10 Ekim sabahını, o haberi almamı, Ankara’ya otobüslerle giden arkadaşlarımı, sonra tek tek edilen telefonları, günü nasıl devirip geceye yol aldığımı, gittikçe yükselen, havsalamın almadığı ölü sayısını, öncesindeki tedbirsizliği, sonrasındaki kini unutmam mümkün değil. Yaşadıkça en fazla geriye atıyoruz, o kadar.
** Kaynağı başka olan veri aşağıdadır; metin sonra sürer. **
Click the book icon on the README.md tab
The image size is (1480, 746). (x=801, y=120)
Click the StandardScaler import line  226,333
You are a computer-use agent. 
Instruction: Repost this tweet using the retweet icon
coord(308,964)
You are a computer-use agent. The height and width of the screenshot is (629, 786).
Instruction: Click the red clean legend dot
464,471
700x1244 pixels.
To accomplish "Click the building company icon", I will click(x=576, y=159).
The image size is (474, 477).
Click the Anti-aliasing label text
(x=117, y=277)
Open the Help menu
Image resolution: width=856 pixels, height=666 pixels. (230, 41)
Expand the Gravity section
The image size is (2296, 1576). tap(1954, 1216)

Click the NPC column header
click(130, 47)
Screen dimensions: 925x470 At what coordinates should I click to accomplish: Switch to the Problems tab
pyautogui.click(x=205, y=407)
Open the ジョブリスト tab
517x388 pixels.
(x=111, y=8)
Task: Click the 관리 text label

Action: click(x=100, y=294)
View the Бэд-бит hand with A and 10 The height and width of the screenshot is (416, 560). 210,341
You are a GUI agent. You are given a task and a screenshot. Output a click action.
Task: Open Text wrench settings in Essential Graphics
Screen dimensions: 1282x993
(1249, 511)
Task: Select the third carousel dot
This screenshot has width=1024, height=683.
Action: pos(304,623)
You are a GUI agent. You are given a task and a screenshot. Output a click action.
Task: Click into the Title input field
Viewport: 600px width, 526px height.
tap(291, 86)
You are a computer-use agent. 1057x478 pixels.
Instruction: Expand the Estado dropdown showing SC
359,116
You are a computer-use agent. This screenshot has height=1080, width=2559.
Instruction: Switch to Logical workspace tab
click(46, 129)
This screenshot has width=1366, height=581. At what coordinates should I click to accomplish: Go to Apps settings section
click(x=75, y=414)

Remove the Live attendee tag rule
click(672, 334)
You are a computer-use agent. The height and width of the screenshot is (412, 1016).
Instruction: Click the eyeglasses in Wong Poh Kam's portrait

Menekşe Toprak da bu parçalı romanında bir köye cenazesi getirilen üç ölüyü konu edinmiş, bu üç ölüden biri Suna, 10 Ekim’de ailesinden habersiz erkek arkadaşının peşinden gittiği Ankara’da hiç tahmin edemeyeceği bir biçimde hayata veda eden... Suna’nın öldüğünü anlamaması, evini, annesini, babasını, erkek arkadaşını arayışı romanın en duygusal bölümlerini oluşturuyor. 10 Ekim’in acısını her şeyiyle hatırlıyorsunuz ama yine de Suna’nın o havada süzüle süzüle yaşamının peşine düşmesi bambaşka bir duyguya evriliyor. Gerçeğin acısı kurmacanın güzelliğinde eriyor, o nedenle aslında Thomas Bernhard’ın sözüne geliyoruz: “Gerçeklik öyle kötüdür ki tarifi imkânsızdır, hiçbir yazar onu gerçekten olduğu haliyle tarif edemedi, korkunç olan da bu.”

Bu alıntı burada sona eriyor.